Anregung kommt von SÖS-Rat Niess
Der Ratsneuling Niess hatte angeregt, mit Stolpersteinen an die Verfolgten des Naziregimes zu erinnern. Außerdem sollte Paul von Hindenburg nicht länger mit einem Straßennamen in Salach geehrt werden. Der Antrag, der nicht abgestimmt war, sorgte für Unmut in den etablierten Salacher Ratsfraktionen von CDU und SPD. Über den Sommer hinweg lieferten sich im örtlichen Amtsblatt CDU und SPD sowie der SÖS-Vertreter einen munteren Meinungsaustausch. Es fielen Vorwürfe, und Entschuldigungen wurden gefordert.

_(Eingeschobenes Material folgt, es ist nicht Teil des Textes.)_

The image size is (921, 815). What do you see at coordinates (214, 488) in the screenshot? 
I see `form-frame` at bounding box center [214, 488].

„Bevor ich zum eigentlichen Antrag komme, sage ich an dieser Stelle in aller Deutlichkeit: Es reicht“, startete Julian Stipp in die Debatte um die Anträge. Er begrüße zwar, dass sich das Gremium Gedanken um die Erinnerungskultur mache, nannte aber die Form der Diskussion „unwürdig“, zensierte das SPD-Mitglied Stipp den Vorstoß. Wer für einen Antrag im Gemeinderat keine Mehrheit habe, müsse sich entweder einer Mehrheit in der Bevölkerung sicher sein oder Bündnispartner im Gremium suchen, belehrte er Niess. Stipp frage sich, ob es noch um die Sache gehe, oder „wird das Scheitern des Antrags billigend in Kauf genommen?“ Er ist der Ansicht, dass die Salacher Bevölkerung kein Verständnis für die Debatte hat, weil die Menschen in unsicheren Zeiten andere Themen bewegten.

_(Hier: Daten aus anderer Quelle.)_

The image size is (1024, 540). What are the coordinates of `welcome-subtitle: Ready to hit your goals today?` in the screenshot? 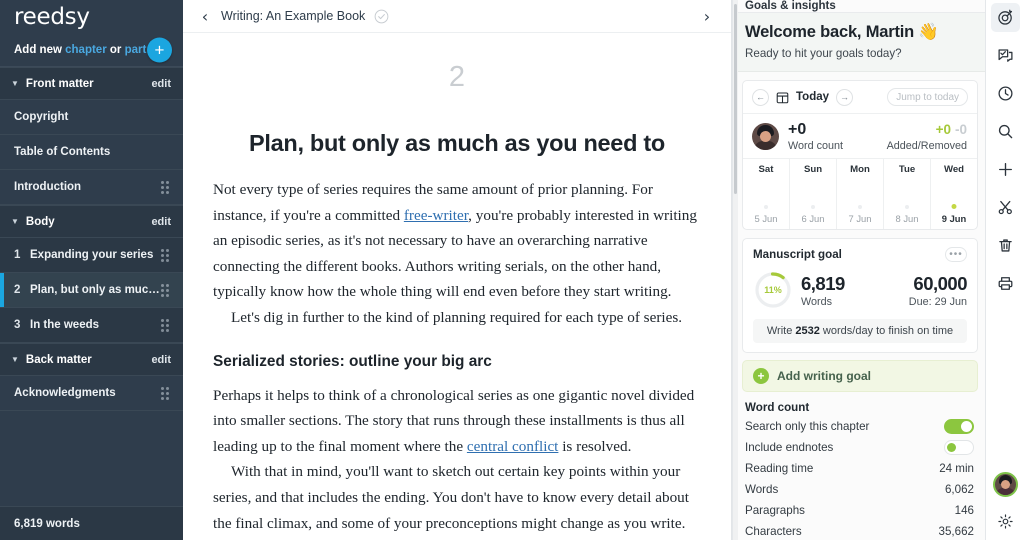 It's located at (824, 54).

Bürgermeister reagiert unwillig
Er sprach von einer „elitären Debatte“, die dazu führen könne, denen in die Hände zu spielen, „vor denen wir mit dem vorliegenden Antrag warnen möchten“. Er warb dafür, ein Gremium einzusetzen, das unter Leitung des Kreisarchivars mit dem „Thema umstrittene Straßennamen und Erinnerungskultur“ widmet und ein Konzept erarbeitet.

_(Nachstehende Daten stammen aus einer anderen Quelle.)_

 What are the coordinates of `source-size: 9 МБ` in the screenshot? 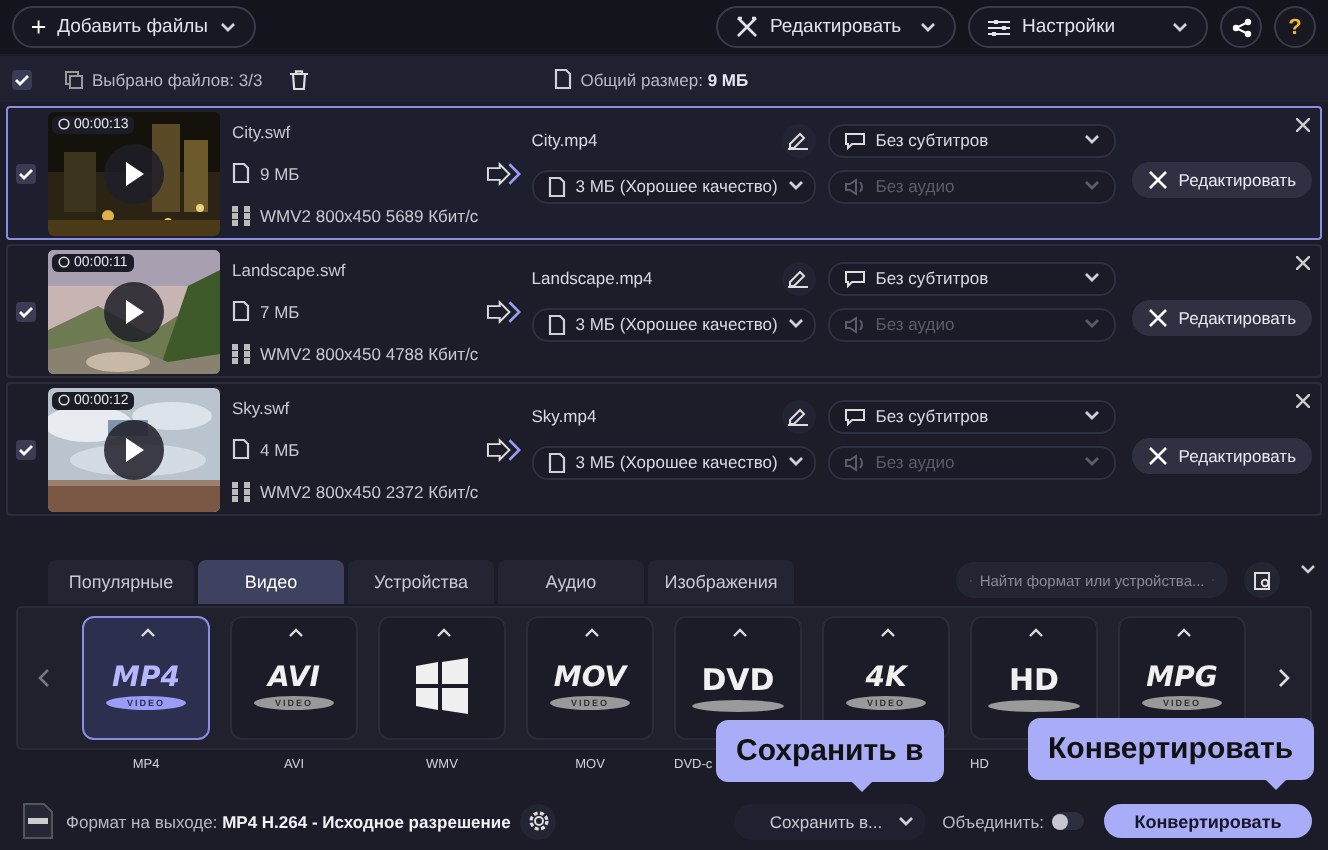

Arnold, der als früherer CDU-Fraktionschef und „dienstältester Gemeinderat“ sprach, appellierte an den Gemeinsinn, um das Beste für Salach zu erreichen. Es bringe nichts, „politische Kämpfe in diesem Gremium auszutragen“. Arnold wirft Niess vor, auf das Angebot zur fairen Zusammenarbeit nicht eingegangen zu sein. Die CDU habe den Eindruck, es gehe Niess nicht um das Wohl Salachs, sondern um politische Interessen. „Wir sind der Meinung, dass Sie, Herr Niess, mit der ganzen Aktion unserer Gemeinde einen großen Schaden zugefügt haben.“
Kritik an Stolpersteinen
Arnold hinterfragte die Stolpersteine. Es gebe auch Kritik daran, weil Passanten auf den Namen der Opfer herumtrampeln könnten. Nachdem auch Werner Staudenmayer zur Erinnerung an die Opfer außer Stolpersteinen auch Stelen und Gedenktafeln für möglich hielt, wurde der Verwaltungsantrag entsprechend abgeändert. Staudenmayer setzt auf das Gremium, das die Vergangenheit aufarbeiten soll. Es müsse auch für eine Umbenennung von Straßen offen sein. Der SPD-Sprecher forderte eine Beteiligung der Bürger: „Die kam bisher zu kurz.“ Laut Verwaltungsvorlage hat die Gemeinde bei den 57 Anliegern der Hindenburgstraße nachgefragt. 44 Personen hätten geantwortet, alle lehnten eine Umbenennung ab.
Niess hatte zu Beginn seinen Antrag modifiziert. Er möchte zwar einen neuen Namen für die Hindenburgstraße, verzichtete aber auf die Benennung nach Georg Elser. An der Kreuzung mit der Langen Straße könne ja der jetzige Name, versehen mit einem Hinweisschild, stehen bleiben. Er erinnerte an Hindenburgs Rolle im Ersten Weltkrieg, an den Miterfinder der Dolchstoßlegende und Wegbereiter Hitlers. „Die Liste ist lang, und die Liste ist erdrückend“, stellte er fest. Am Ende sei es eine politische Entscheidung, ob Hindenburg geehrt werde. Dem Antrag der Gemeinde zur historischen Aufarbeitung der Thematik stimmte Niess zu. Der Beschluss fiel einstimmig.